Lo que siguió los meses posteriores fue el no va más para Leo y para mí. En principio nos convertimos en esos amigos con un hobbie en común. Nos llamábamos o nos escribíamos siempre que llegaba a nosotros alguna noticia gastronómica importante, y eran pocos los fines de semana en los que no quedábamos para enseñarnos el uno al otro un nuevo local para catar. Apenas había tonteo más allá de alguna sonrisa inesperada. Íbamos poco a poco, sin prisa pero sin pausa.

Fue un tiempo después cuando el asunto se puso digamos, algo más serio. Un jueves como otro cualquiera estaba en la oficina cuando mi teléfono empezó a sonar. Leo parecía tener una propuesta importante que hacerme y yo me moría de ganas por escuchar su plan. Inauguración de un nuevo restaurante de comida de autor, invitaciones VIP con noche de hotel incluida y todo un fin de semana para disfrutar de la gastronomía de una provincia a la que nunca había viajado.

Era perfecto, imposible decir que no, acepté al instante y una vez colgué el teléfono me di cuenta ¿noche de hotel, Leo y yo? El estómago se me subió hasta la garganta por culpa de los nervios. Tenía claro que aquel chico y yo éramos todo complicidad, que nos gustábamos mutuamente, que debíamos dar un paso más tarde o temprano… Y aquel fin de semana era el temprano de toda esta historia.

Fue una maravilla el vernos sacar a la vez un planning sobre los lugares a visitar durante los dos días que duraría nuestra escapada gastronómica. Nuestras propuestas eran muy similares pero a la vez distintas. Leo no dejaba de sonreír mientras conducía y yo no podía dejar de mirarlo pensando en que para ser sincera conmigo misma estaba perdidamente enamorada de aquel ‘foodie‘. Dejé a un lado los papeles y posé con cariño mi mano sobre su nuca para acariciarlo despacio. Él se giró sorprendido y tras sus gafas me guiñó un ojo. Aquel era un buen comienzo.

Os lo explicaré brevemente. Han pasado más de cinco años desde aquel fin de semana, y actualmente continuamos celebrando esa fecha como algo súper especial para nosotros. Paseamos, comimos, catamos, bebimos, criticamos, en alguna ocasión también escupimos (aquellas algas eran horribles), reímos, bailamos y, por supuesto, nos besamos, mucho, muy fuerte. Habíamos partido de nuestras casas con una relación especial y para nuestro regreso apenas éramos capaces de soltar nuestras manos.

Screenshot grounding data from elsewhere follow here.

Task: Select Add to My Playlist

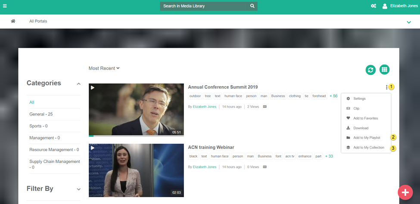Action: [x=367, y=138]

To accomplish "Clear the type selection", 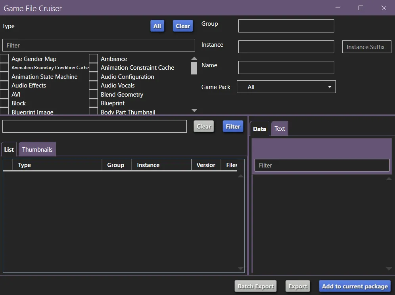I will point(183,26).
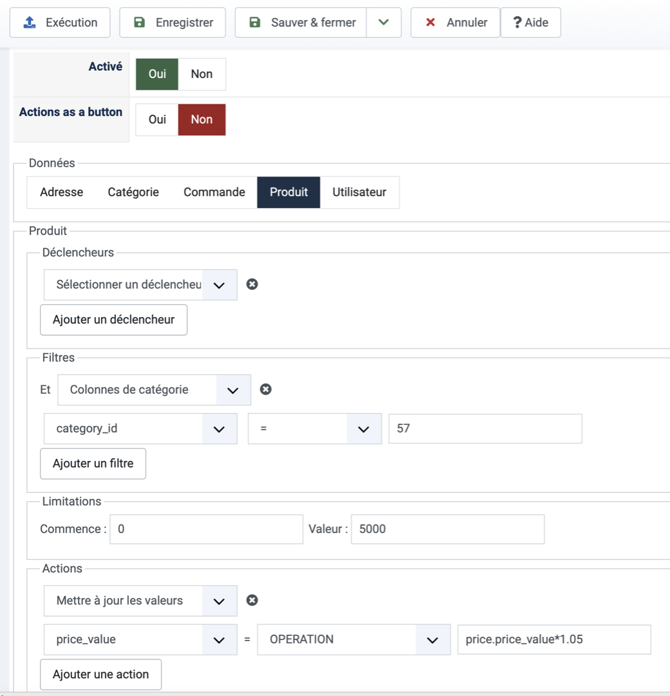Switch to the Commande data tab

214,192
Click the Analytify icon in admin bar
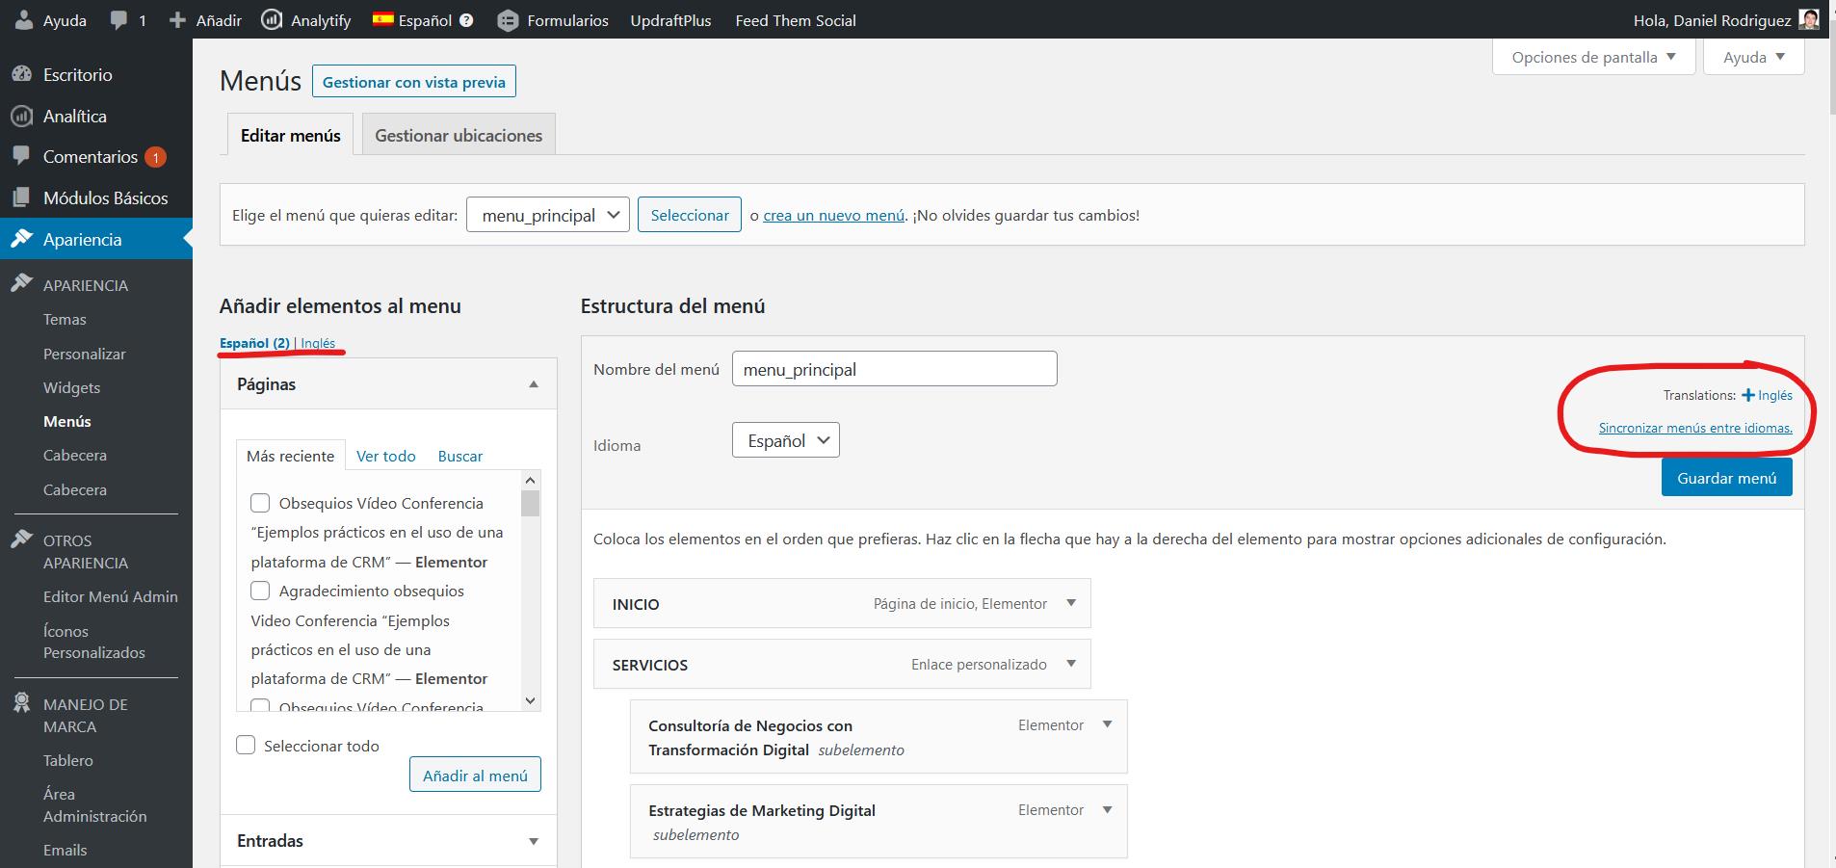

La comida, más bien la cultura gastronómica y nuestro afán por descubrir nuevos sabores, nos habían unido y desde entonces no somos capaces de dejar pasar ni una semana sin darle una oportunidad a un nuevo plato. Puede que a veces los sabores no casen tan bien como esperábamos, pero eso, por fortuna, no ocurrió con Leo y conmigo. Nosotros somos ese mar y montaña que atrae al mejor de los paladares.